5 At this point, a “halo” should form around where the pour stream comes in contact with the espresso.
6 When you see this halo, increase the speed of the pour by about double. The stream should now be about the size of a thin straw.
7 When the cup is half full and the “halo” has formed, the difficult steps begin as the movement of the milk must be carefully controlled to create the basic “rosetta” (a delicate fern leaf design that forms as the hot, foamy milk pushes up to the surface) that is the keystone of the art.
The difficult steps:
8 We tend to refer to the action as a wiggle, but it more resembles a pumping action—like engaging a bike brake.
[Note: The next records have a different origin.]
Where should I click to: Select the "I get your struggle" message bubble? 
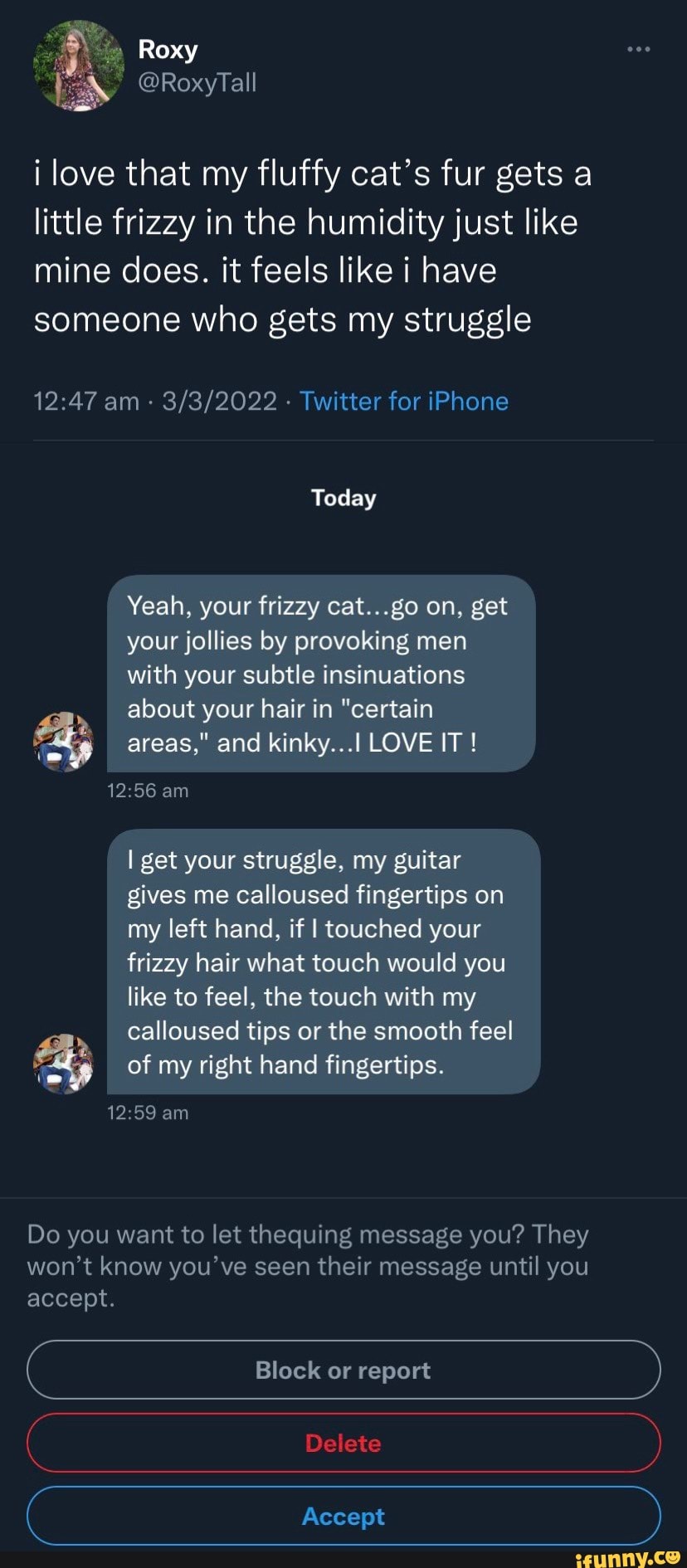coord(324,962)
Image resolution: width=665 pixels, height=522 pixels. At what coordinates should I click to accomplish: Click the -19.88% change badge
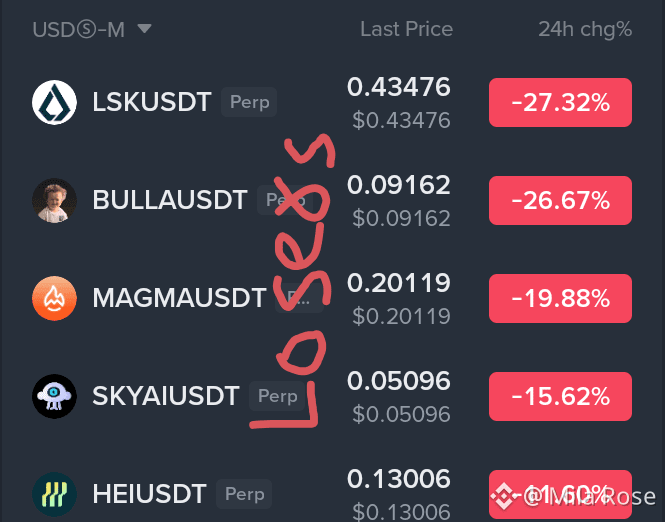click(560, 298)
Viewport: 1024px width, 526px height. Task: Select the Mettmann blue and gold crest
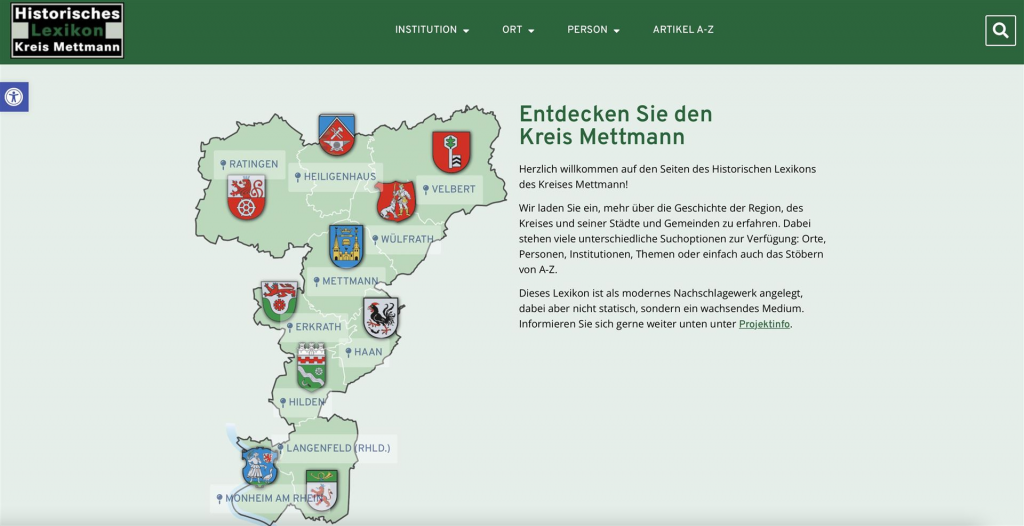pos(346,246)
It is important to visualize that you are folding your steamed milk into the crema of the espresso rather than “drawing” a picture on top.
9 As you increase your wiggle, start to pull the pitcher back toward the original start point, maintaining a slow, steady stream as you move.
10 At this point, the rosetta leaves begin to open up at the bottom and taper off as the pitcher is retracted.
11 When the cup is almost full and the milk pitcher is almost empty, the pitcher should be back at the beginning point at the far edge of the cup.
12 Rather than pulling the stream up and out, push it back through the petals of the rosetta, creating the stem. This is called the “pull-through,” and it can go right over the far edge of the cup.
Being a great barista takes an enormous amount of time, skill, and talent. One way that many of our joe baristas stay in shape is through participation in international competitions and local events called “throwdowns” or “brew-downs.” A win in an international competition is exceedingly prestigious and can lead to a high-powered career in the specialty coffee business. On the other hand, the local events, although competitive, are also meant to be occasions when coffee fanatics can gather after hours, drink beer, and spur each other on to wildly adventuresome latte art. The rules are quite simple: a specific time (usually one minute) to pull a shot, steam milk, and create a stunning rosetta. For a trained barista this is all second nature, but it is not so easy to do after a day at the espresso machine, lots of caffeine, and a couple of beers! The judges are usually fellow baristas who rate each latte for its execution of design. Sometimes, but not always, the winner goes home with a cash prize or, at the least, a few pounds of coffee. Although throwdowns are real contests with the winners gaining a degree of specialty coffee notoriety, in actual fact they give baristas a chance to gather, relax, have some fun, and share the latest coffee gossip. This is the ultimate mingling of coffee and popular culture. And, at joe we are constantly celebrating the championships of our many superb baristas.